-- Recorded information follows --

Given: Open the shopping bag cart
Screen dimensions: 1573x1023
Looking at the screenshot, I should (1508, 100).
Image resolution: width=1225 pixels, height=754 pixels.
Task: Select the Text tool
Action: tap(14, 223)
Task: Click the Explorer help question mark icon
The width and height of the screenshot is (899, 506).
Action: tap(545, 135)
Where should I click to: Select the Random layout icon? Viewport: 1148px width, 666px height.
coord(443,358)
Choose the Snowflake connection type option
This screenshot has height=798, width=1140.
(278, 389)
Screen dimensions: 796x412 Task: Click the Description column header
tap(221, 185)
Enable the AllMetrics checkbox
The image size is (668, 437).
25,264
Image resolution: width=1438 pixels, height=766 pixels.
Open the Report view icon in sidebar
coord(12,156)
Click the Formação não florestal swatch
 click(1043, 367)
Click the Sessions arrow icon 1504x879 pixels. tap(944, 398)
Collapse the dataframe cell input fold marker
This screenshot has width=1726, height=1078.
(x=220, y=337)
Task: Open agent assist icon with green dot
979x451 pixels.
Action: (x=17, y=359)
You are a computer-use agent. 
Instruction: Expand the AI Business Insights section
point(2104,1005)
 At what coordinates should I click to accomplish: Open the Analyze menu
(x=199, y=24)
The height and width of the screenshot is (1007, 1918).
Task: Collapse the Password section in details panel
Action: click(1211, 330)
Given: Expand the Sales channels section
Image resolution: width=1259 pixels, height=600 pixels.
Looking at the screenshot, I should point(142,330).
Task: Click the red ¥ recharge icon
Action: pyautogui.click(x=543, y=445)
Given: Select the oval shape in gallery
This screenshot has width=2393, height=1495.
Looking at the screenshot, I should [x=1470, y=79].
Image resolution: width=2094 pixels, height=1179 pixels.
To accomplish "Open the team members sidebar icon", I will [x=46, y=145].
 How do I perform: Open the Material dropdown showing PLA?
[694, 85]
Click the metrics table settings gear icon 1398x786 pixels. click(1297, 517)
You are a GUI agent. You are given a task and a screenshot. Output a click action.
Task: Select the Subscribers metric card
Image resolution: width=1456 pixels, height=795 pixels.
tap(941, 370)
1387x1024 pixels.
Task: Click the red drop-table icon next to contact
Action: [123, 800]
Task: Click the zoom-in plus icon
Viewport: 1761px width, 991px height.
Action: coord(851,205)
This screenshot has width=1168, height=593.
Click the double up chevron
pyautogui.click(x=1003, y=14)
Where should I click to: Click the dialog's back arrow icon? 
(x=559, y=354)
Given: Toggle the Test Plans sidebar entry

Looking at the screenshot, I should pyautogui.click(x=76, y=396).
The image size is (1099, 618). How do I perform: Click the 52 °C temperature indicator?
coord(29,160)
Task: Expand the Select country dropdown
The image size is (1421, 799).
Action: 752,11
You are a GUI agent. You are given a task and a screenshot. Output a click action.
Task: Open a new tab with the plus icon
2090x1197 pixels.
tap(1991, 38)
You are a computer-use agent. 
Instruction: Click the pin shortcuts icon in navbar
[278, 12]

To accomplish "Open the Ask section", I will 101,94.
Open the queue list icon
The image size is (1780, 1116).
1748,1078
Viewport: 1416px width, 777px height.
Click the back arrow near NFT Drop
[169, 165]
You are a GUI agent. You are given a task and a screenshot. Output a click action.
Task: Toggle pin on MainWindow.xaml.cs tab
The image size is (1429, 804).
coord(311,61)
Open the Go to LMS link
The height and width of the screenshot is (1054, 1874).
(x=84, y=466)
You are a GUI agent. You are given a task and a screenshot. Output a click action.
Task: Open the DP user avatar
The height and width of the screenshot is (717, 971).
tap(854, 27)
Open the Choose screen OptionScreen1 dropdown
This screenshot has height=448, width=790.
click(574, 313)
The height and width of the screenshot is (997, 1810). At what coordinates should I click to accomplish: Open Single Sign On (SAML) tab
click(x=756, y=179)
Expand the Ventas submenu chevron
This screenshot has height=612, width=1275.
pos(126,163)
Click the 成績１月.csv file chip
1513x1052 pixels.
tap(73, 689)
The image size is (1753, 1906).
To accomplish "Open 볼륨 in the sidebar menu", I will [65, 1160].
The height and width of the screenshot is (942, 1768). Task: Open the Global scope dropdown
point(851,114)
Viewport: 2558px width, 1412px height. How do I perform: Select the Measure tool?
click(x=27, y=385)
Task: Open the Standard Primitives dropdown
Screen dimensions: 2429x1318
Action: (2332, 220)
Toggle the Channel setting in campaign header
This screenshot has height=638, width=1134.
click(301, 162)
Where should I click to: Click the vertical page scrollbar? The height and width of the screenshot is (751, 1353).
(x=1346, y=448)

-- Recorded information concluded --

> [What you are asked to do]: Give every line of the material that includes the string "will".

> [Answer area]:
To accomplish "Open the team members sidebar icon", I will [x=46, y=145].
To accomplish "Open the Ask section", I will 101,94.
To accomplish "Open 볼륨 in the sidebar menu", I will [65, 1160].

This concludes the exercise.